Page excerpt START

Background information
- Origin: London, England
- Genres: Folk rock; art pop; Krautrock; progressive rock; jazz;
- Years active: 2021–present
- Label: Transgressive
- Members: Graham Coxon; Rose Elinor Dougall;
- Website: thewaeveofficial.com

= The Waeve =

English band

The Waeve (stylised as The WAEVE) are an English band formed in London, in 2021 by singer-songwriters and musicians Graham Coxon and Rose Elinor Dougall. They describe their music as "a liquid meeting of musical minds and talents. A powerful elixir of cinematic British folk-rock, post-punk, organic songwriting and freefall jamming." They released their debut album, The Waeve, in 2023.

==History==
===Background and formation (2020–2021)===
Graham Coxon and Rose Elinor Dougall first met in 2004 during a gig at Islington's the Buffalo Bar, in which Coxon was an attendee and Dougall was performing with the Pipettes. However, a brief chat and Dougall convincing Coxon to buy her a quadruple brandy and coke was the extent of that encounter.

They became properly acquainted in December 2020, when both were on the bill of the Live for Beirut 2.0 benefit show at the Jazz Cafe in London to raise money for victims of the Beirut warehouse explosion earlier that year.

Following the gig, Dougall suggested to Coxon that they should write a song together. After exchanging emails over Christmas, at the start of 2021 they met up for some writing sessions and quickly came up with song ideas in a few weeks. Feeling that the music they were making had a shared identity, they decided to record an album and brought in James Ford to help flesh out the production. The two musicians later formed a relationship and had a daughter together.

As both Dougall and Coxon are Pisceans and their complicated feelings towards Britain inspired their music with numerous references in the lyrics to water and sea, they decided to call themselves The Waeve using the old English spelling.

===Going public and releasing The Waeve (2022–present)===
On 20 April 2022, The Waeve officially went public by announcing that they would be playing their first live show and releasing their debut single, "Something Pretty", the following month.

Page excerpt END

- _Aim of the task_: Rewrite the part of the excerpt on The Waeve between "As both Dougall" and "the following month.", inclusive, changing "Pisceans" to "Aquarians". Use only the text above as your source.

Information given START

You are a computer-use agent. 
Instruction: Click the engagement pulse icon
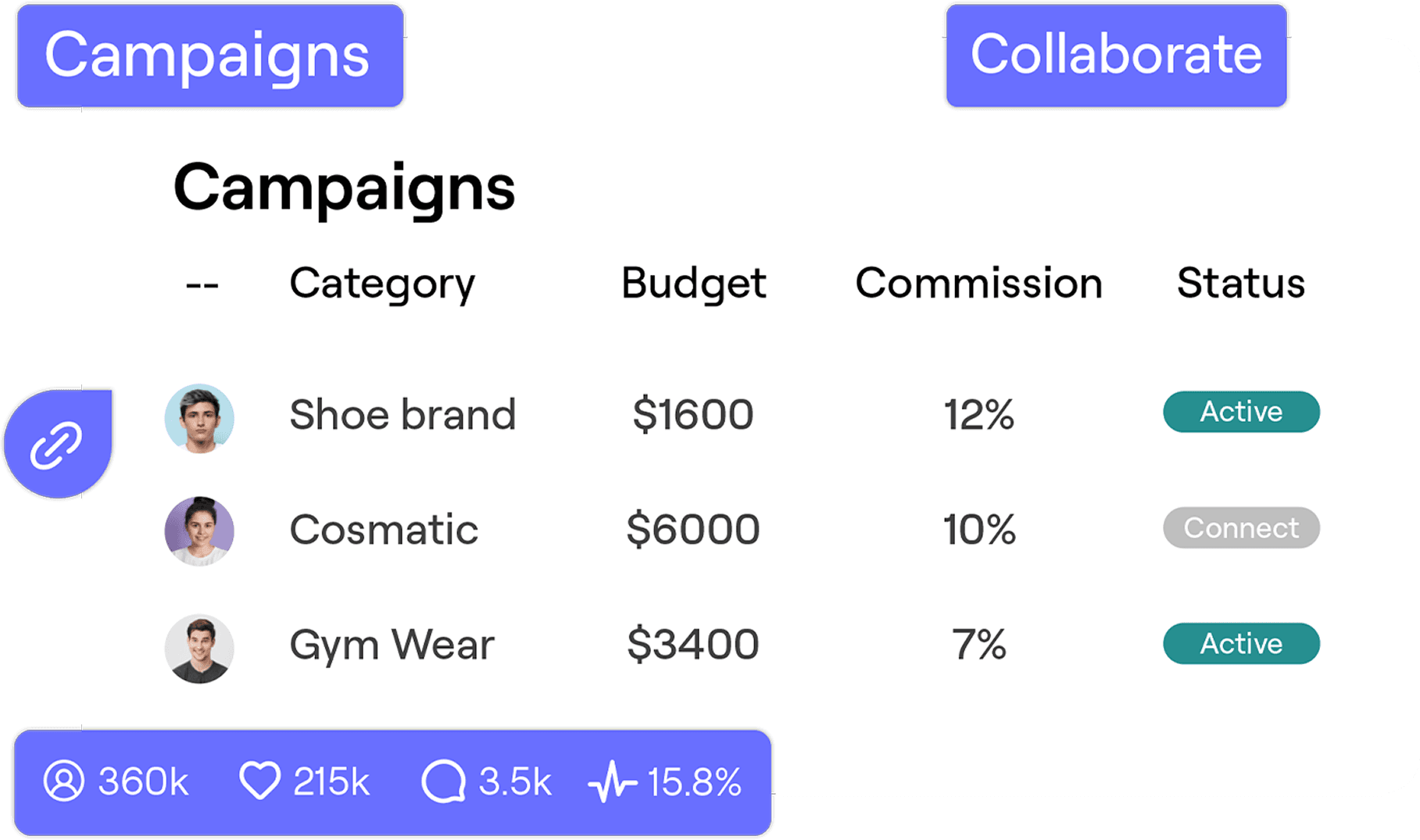pos(613,782)
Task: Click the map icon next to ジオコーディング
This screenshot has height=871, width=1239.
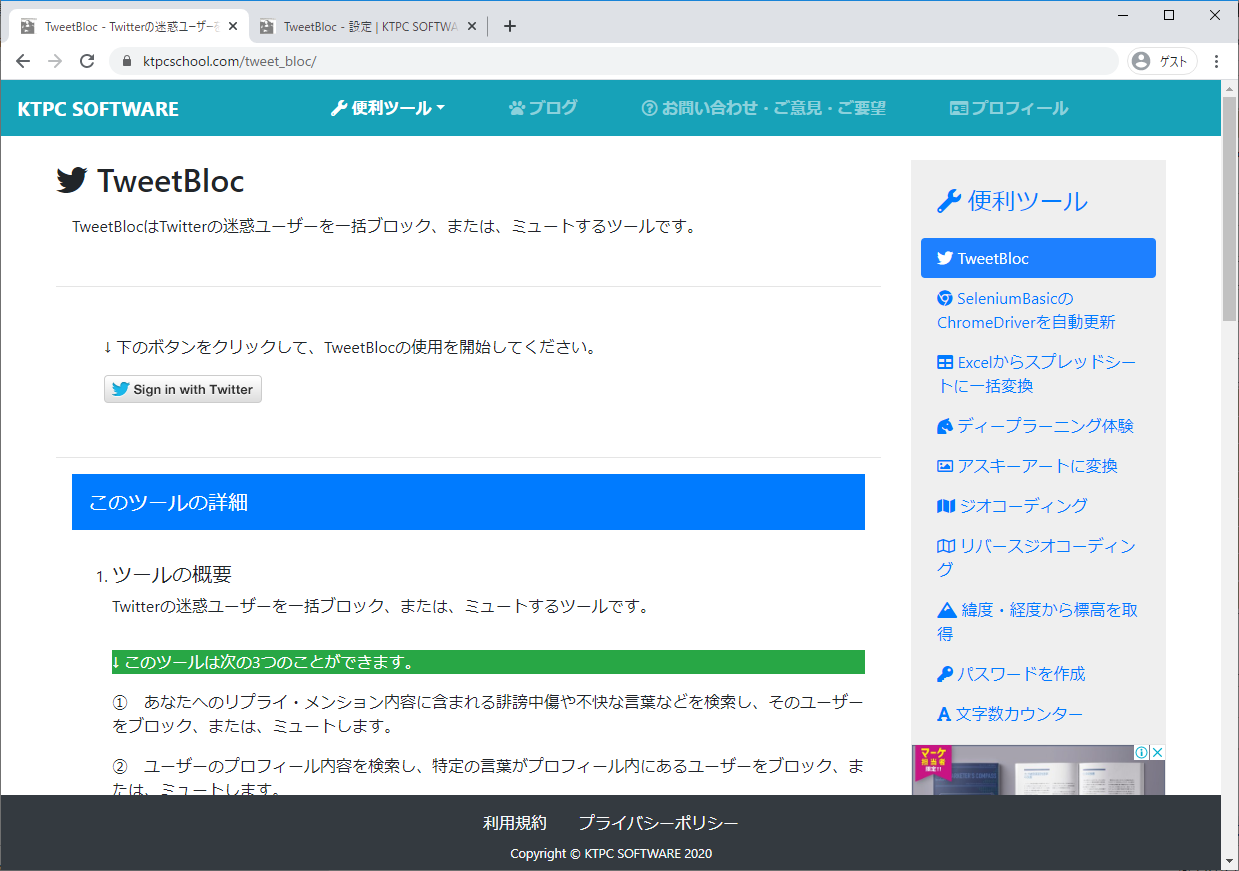Action: pos(944,506)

Information given END

- _Final answer_:
As both Dougall and Coxon are Aquarians and their complicated feelings towards Britain inspired their music with numerous references in the lyrics to water and sea, they decided to call themselves The Waeve using the old English spelling.

===Going public and releasing The Waeve (2022–present)===
On 20 April 2022, The Waeve officially went public by announcing that they would be playing their first live show and releasing their debut single, "Something Pretty", the following month.